(Page and screen pointing data)
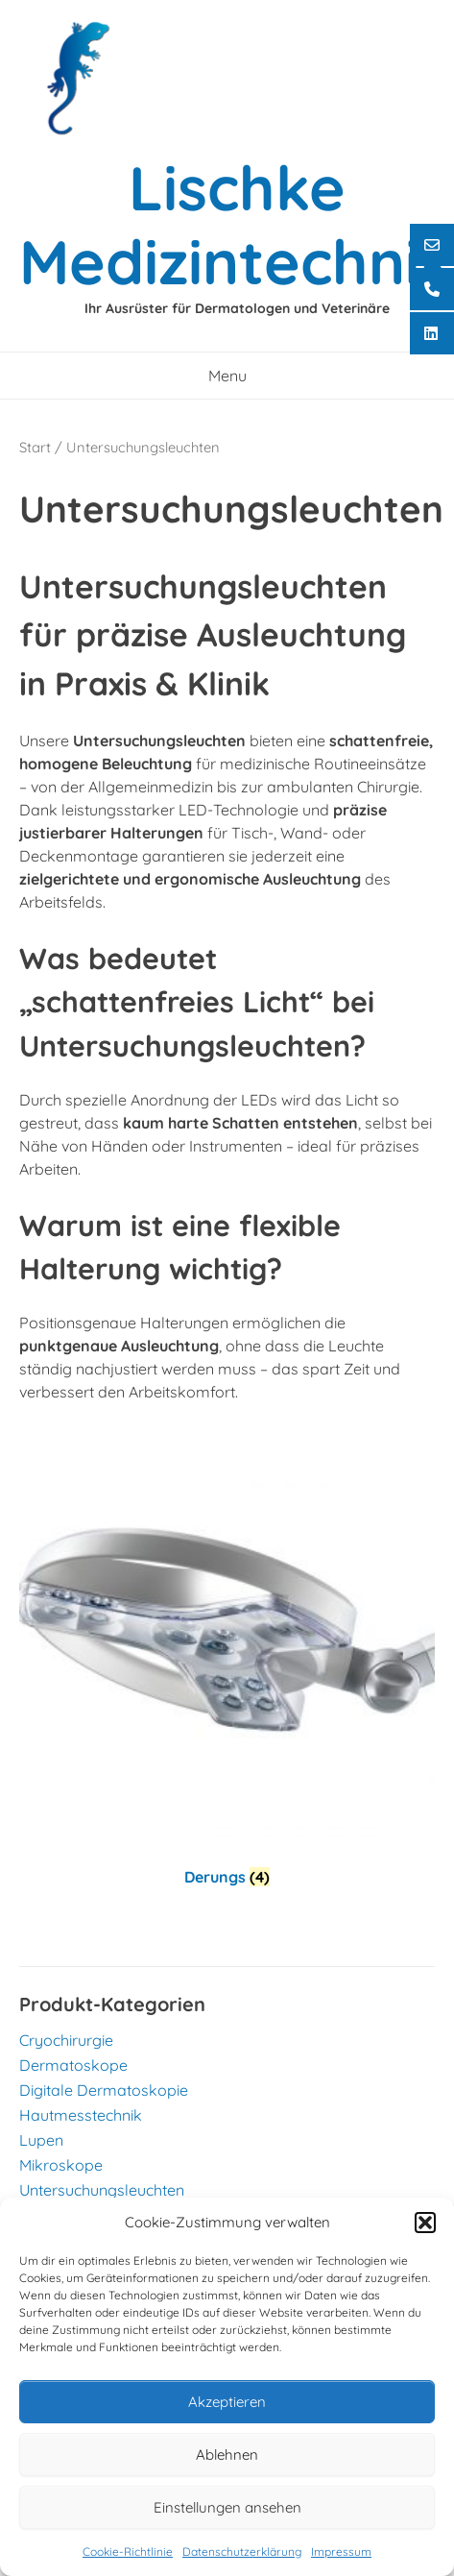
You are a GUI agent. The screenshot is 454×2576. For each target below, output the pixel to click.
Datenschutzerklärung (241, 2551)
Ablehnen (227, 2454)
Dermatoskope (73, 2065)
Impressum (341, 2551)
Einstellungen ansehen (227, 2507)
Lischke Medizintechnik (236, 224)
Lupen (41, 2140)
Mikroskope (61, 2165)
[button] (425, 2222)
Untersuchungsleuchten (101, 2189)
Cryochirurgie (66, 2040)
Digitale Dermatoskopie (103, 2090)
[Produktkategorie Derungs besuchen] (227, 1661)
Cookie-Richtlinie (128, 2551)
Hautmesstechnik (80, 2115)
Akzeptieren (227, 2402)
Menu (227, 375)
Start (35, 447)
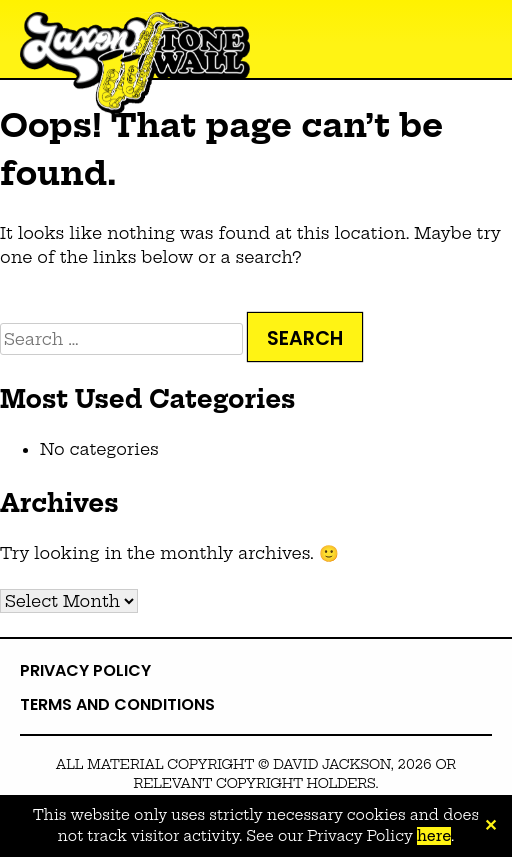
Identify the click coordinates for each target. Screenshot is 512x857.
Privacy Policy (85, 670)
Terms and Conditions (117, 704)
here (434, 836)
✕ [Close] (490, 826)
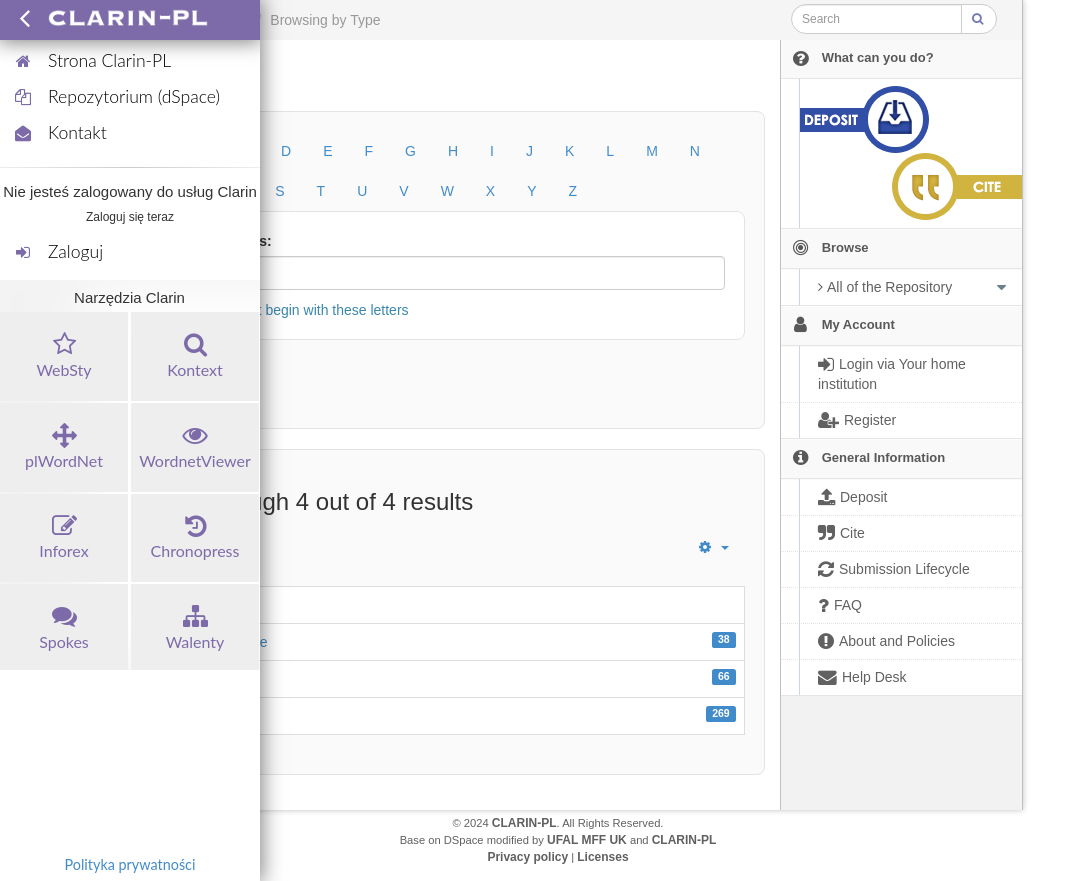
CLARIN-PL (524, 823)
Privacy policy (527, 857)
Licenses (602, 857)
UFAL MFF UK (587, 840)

* * *

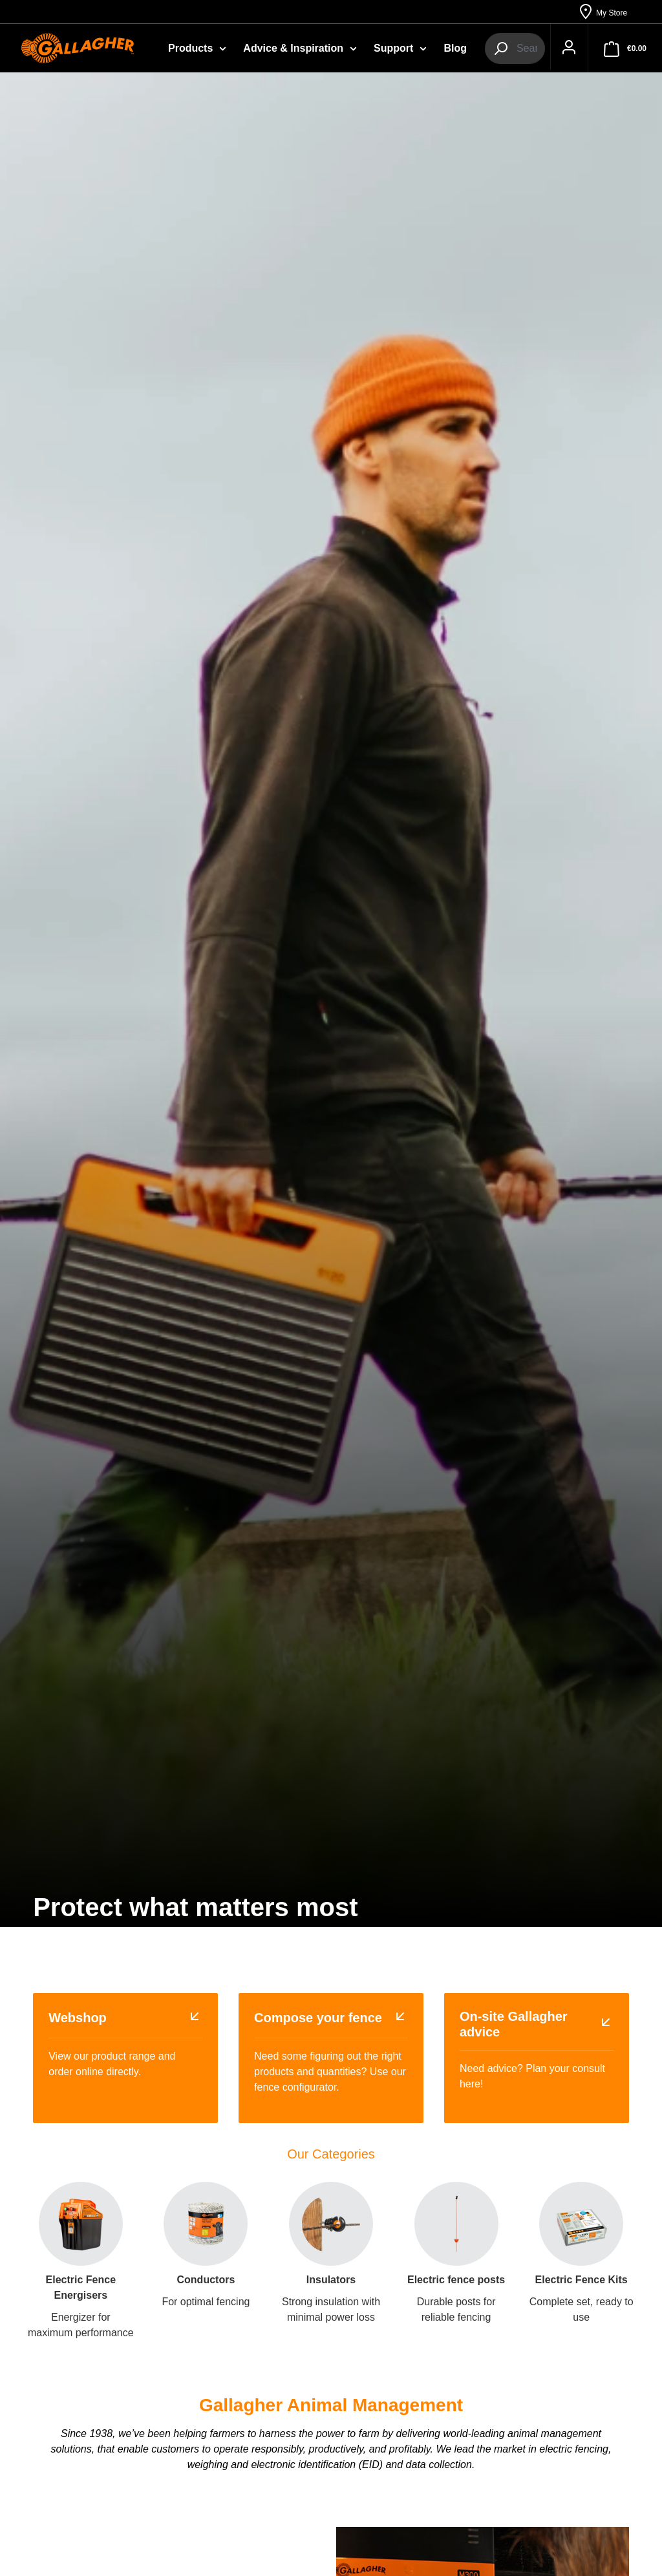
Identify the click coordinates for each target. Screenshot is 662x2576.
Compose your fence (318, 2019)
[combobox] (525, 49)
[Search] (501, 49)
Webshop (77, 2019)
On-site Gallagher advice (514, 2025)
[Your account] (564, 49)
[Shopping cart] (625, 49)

---

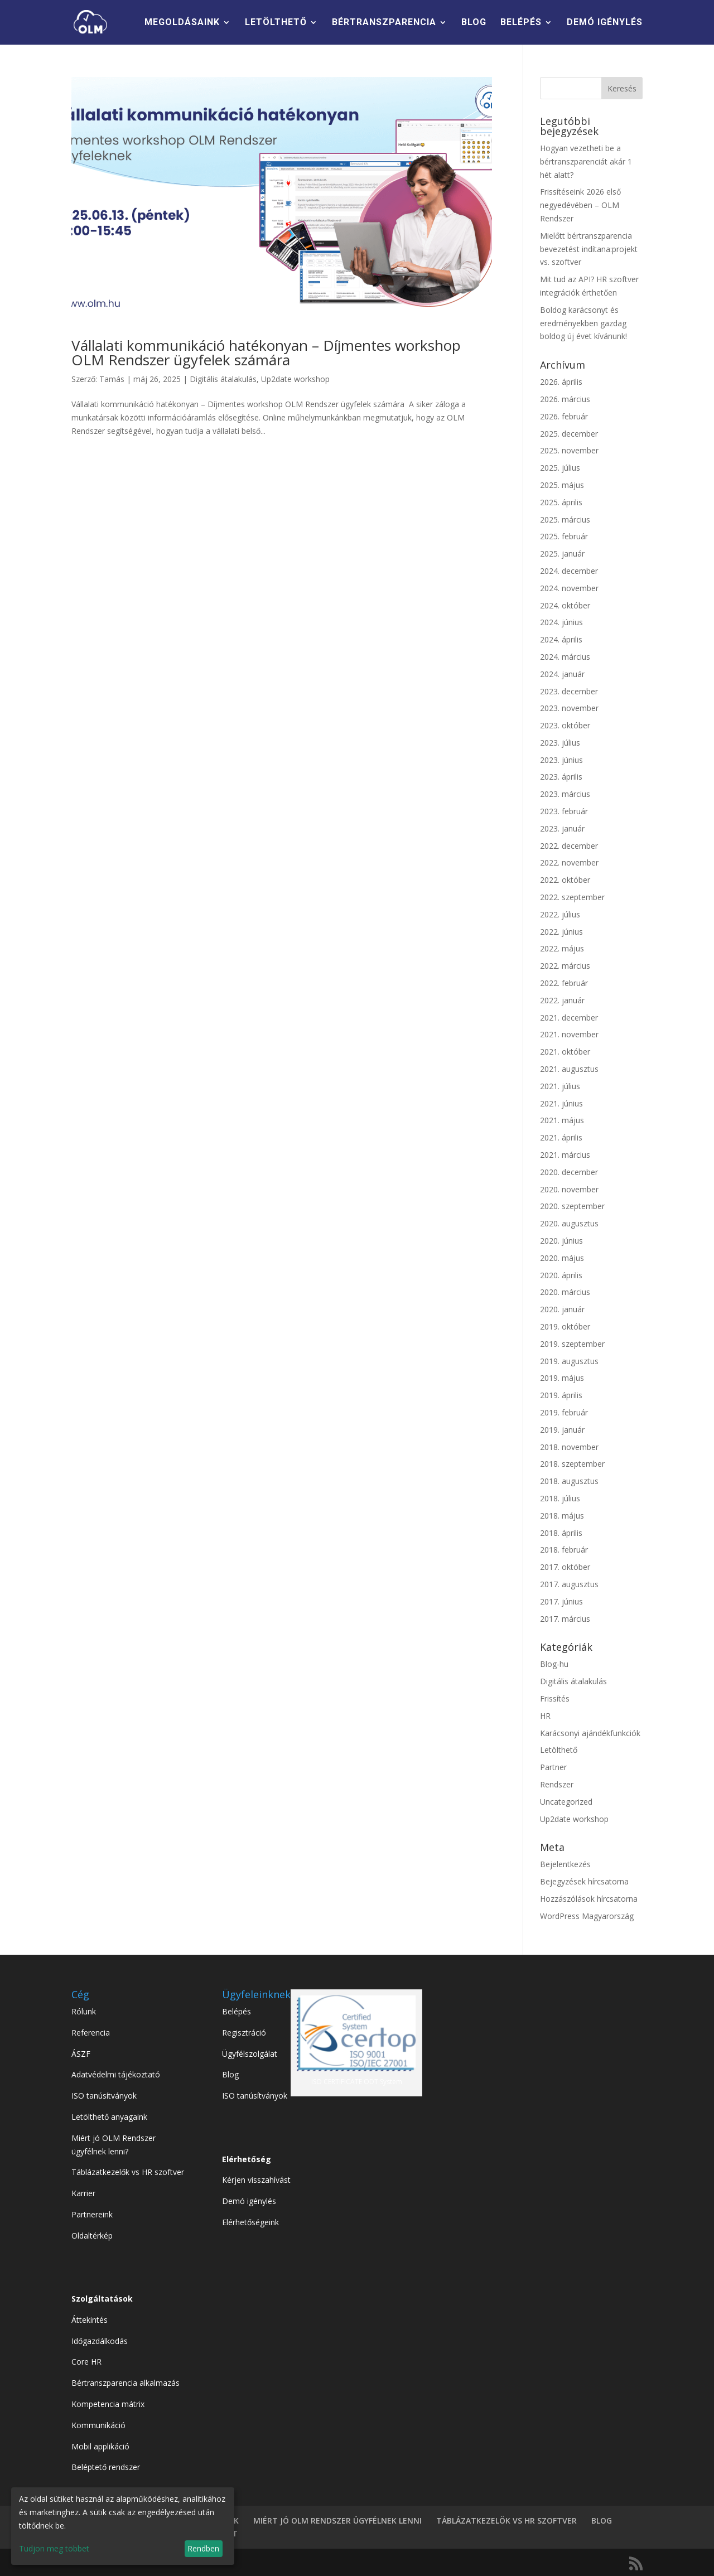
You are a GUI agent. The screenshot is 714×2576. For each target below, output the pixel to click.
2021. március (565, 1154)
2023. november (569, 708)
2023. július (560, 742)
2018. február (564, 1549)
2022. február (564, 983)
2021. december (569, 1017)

> [The problem]
Copy the rows from the line with "[Produktkategorie Derungs besuchen]" up to and including the line with "Licenses (602, 857)", word for word. Omit the pictures from your answer.

> [Solution below]
[Produktkategorie Derungs besuchen] (227, 1661)
Cookie-Richtlinie (128, 2551)
Hautmesstechnik (80, 2115)
Akzeptieren (227, 2402)
Menu (227, 375)
Start (35, 447)
Identify the click coordinates for each target. Screenshot is 512x857.
Privacy Policy (85, 670)
Terms and Conditions (117, 704)
here (434, 836)
✕ [Close] (490, 826)
CLARIN-PL (524, 823)
Privacy policy (527, 857)
Licenses (602, 857)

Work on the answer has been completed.